Reference is made to the announcements of the Company dated 28 April 2017, 2 May 2017, 26 May 2017 and 26 June 2017 (the “ Announcements ”), respectively, in respect of the Possible Transaction. Unless the context requires otherwise, terms used herein shall have the same meanings as defined in the Announcements.
The Board has been informed by the Selling Shareholders that the negotiations between the Selling Shareholders and the Potential Purchaser in respect of the Possible Transaction are still on-going and that on 28 June 2017, the Selling Shareholders and the Potential Purchaser entered into a supplemental memorandum of understanding (“ Supplemental MOU ”) and a supplemental escrow agreement (“ Supplemental Escrow Agreement ”). Pursuant to the Supplemental MOU and the
Supplemental Escrow Agreement, the Agreed Period was extended to 12 July 2017 during which period each of the Selling Shareholders shall not engage in any discussion, negotiation, or enter into any letter of intent or agreement, with any third parties other than the Potential Purchaser in respect of the Possible Transaction, and the escrow period for the deposit was extended accordingly. As at the date of this announcement, no formal or legally binding agreement has been entered into between the Selling Shareholders and the Potential Purchaser in respect of the Possible Transaction.
In compliance with Rule 3.7 of the Takeovers Code, monthly announcement(s) setting out the progress of the Possible Transaction, including but not limited to the negotiation and signing of the Formal Agreement, will be made until announcement of (i) firm intention to make an offer under Rule 3.5 of the Takeovers Code or (ii) a decision not to proceed with an offer is made. Further announcement(s) will be made by the Company as and when appropriate or required in accordance with the Listing Rules and/or the Takeovers Code (as the case may be).
WARNING: There is no assurance that the Possible Transaction will materialise or eventually be consummated and the relevant discussions may or may not lead to a general offer under Rule 26.1 of the Takeovers Code. The Possible Transaction, therefore, may or may not proceed.
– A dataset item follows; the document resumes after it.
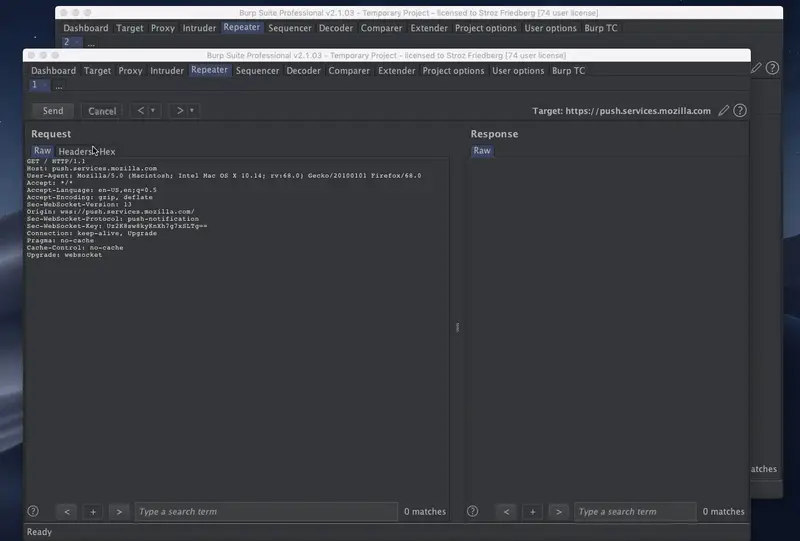800x541 pixels.
Task: Go to next match in Request search
Action: click(x=119, y=511)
Shareholders and potential investors should exercise caution when dealing in the securities of the Company, and if they are in any doubt about their position, they should consult their professional adviser(s).
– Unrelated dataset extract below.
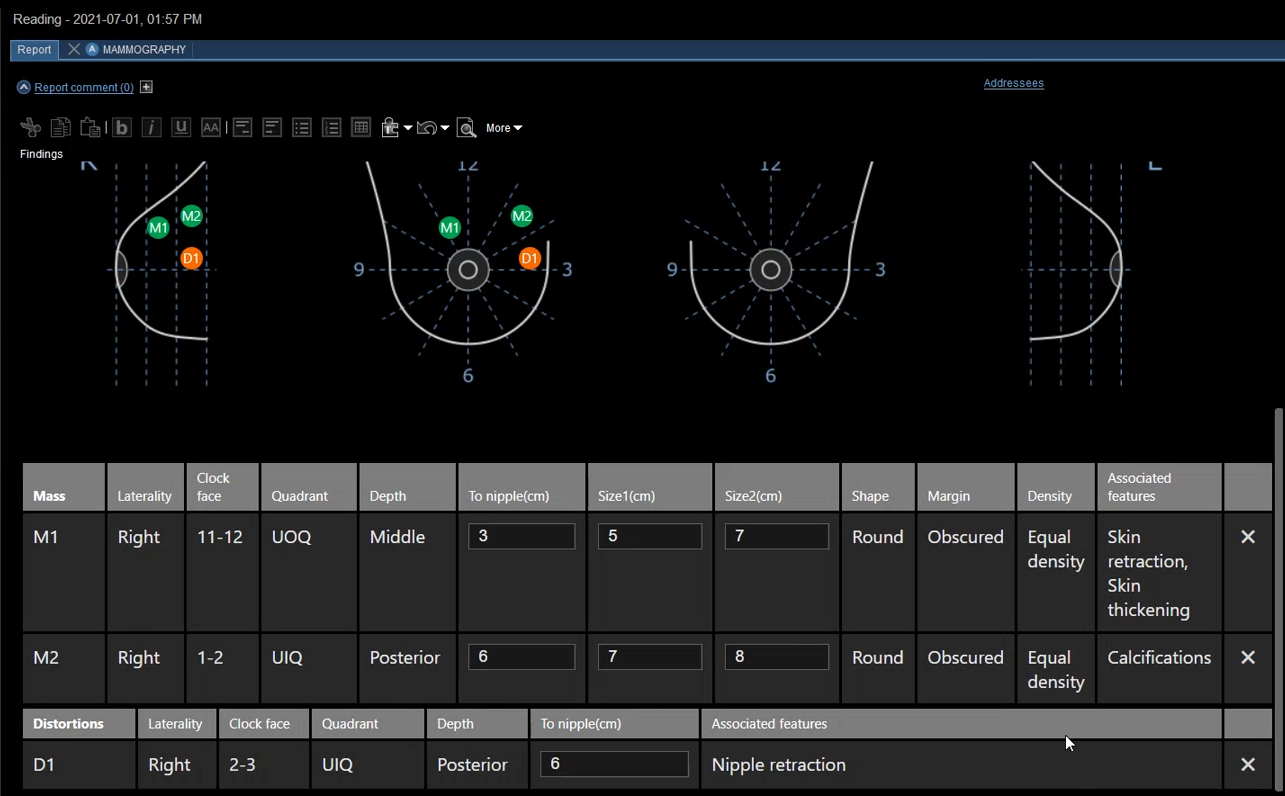
Task: Select the MAMMOGRAPHY tab
Action: (x=144, y=50)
By order of the Board KENFORD GROUP HOLDINGS LIMITED PANG KIT TENG Company Secretary
Hong Kong, 28 June 2017
As at the date of this announcement, the Board of the Company comprises two executive Directors, namely Mr. Lam Wai Ming (Chairman), Mr. Tam Chi Sang (Managing Director) and three independent non-executive Directors, namely Mr. Chiu Fan Wa, Mr. Choi Hon Keung and Mr. Li Chi Chung.
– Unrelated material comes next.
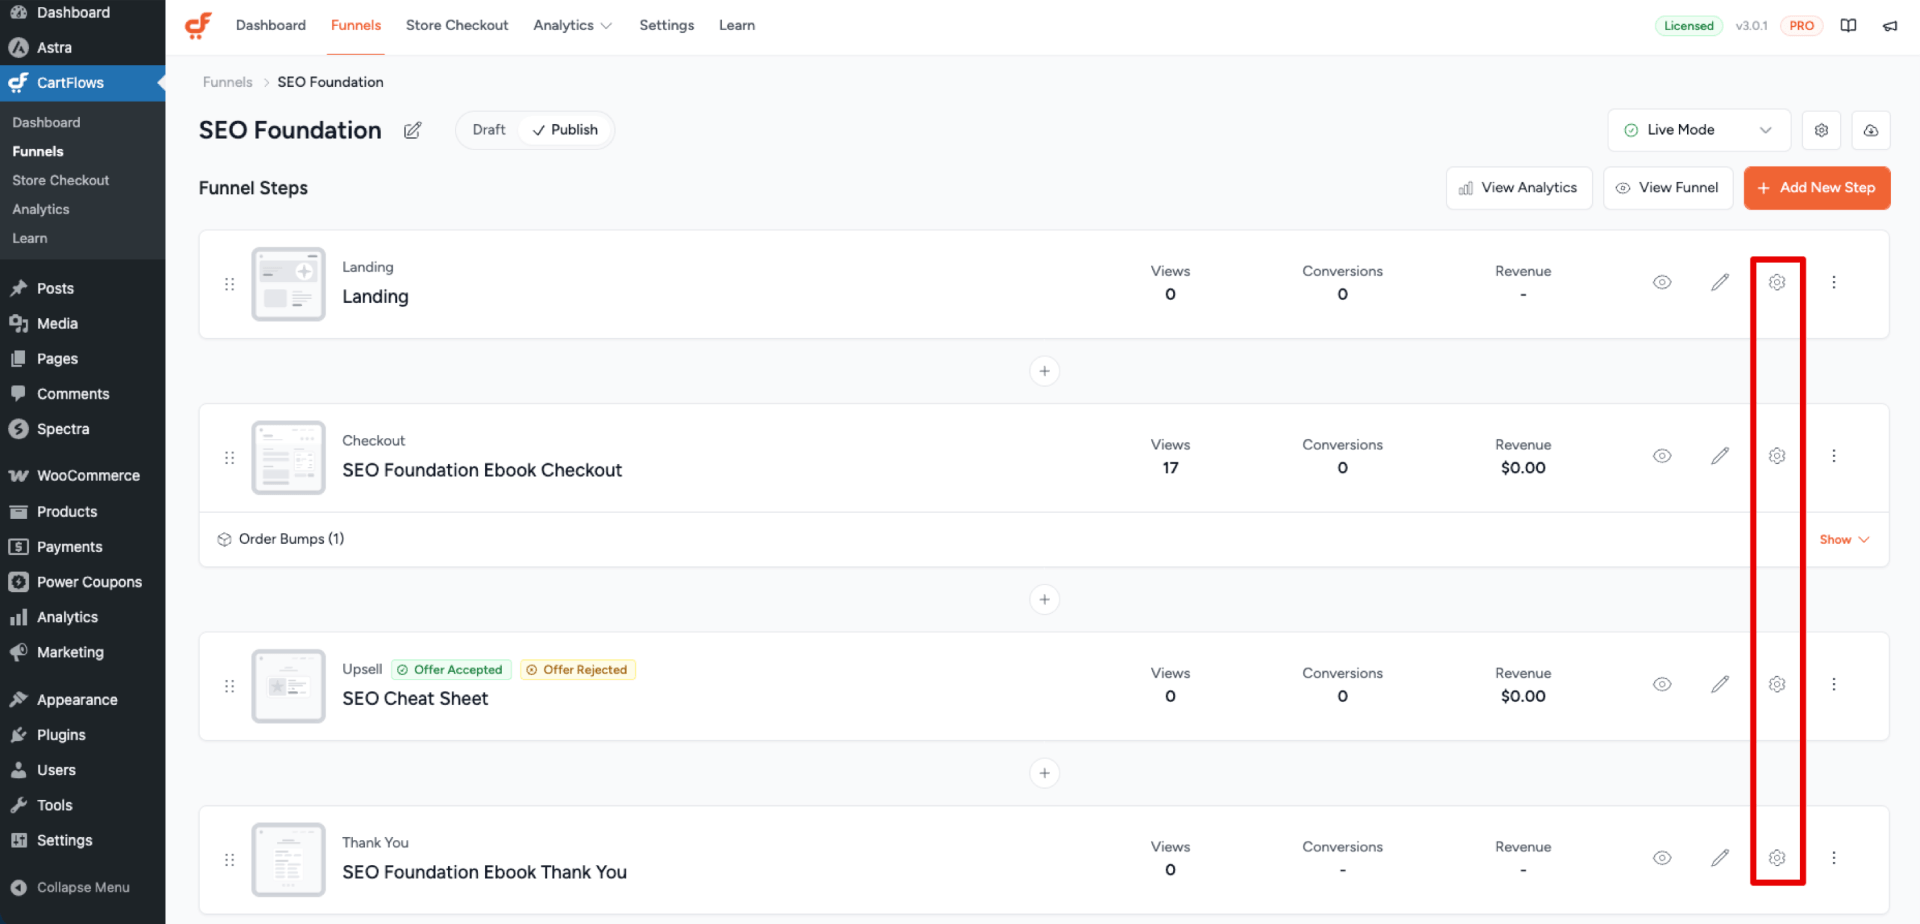Preview SEO Cheat Sheet step with eye icon

[1661, 685]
The Directors jointly and severally accept full responsibility for the accuracy of information contained in this announcement and confirm, having made all reasonable inquiries, that to the best of their knowledge, opinions expressed in this announcement have been arrived at after due and careful consideration and there are no other facts not contained in this announcement, the omission of which would make any statement in this announcement misleading.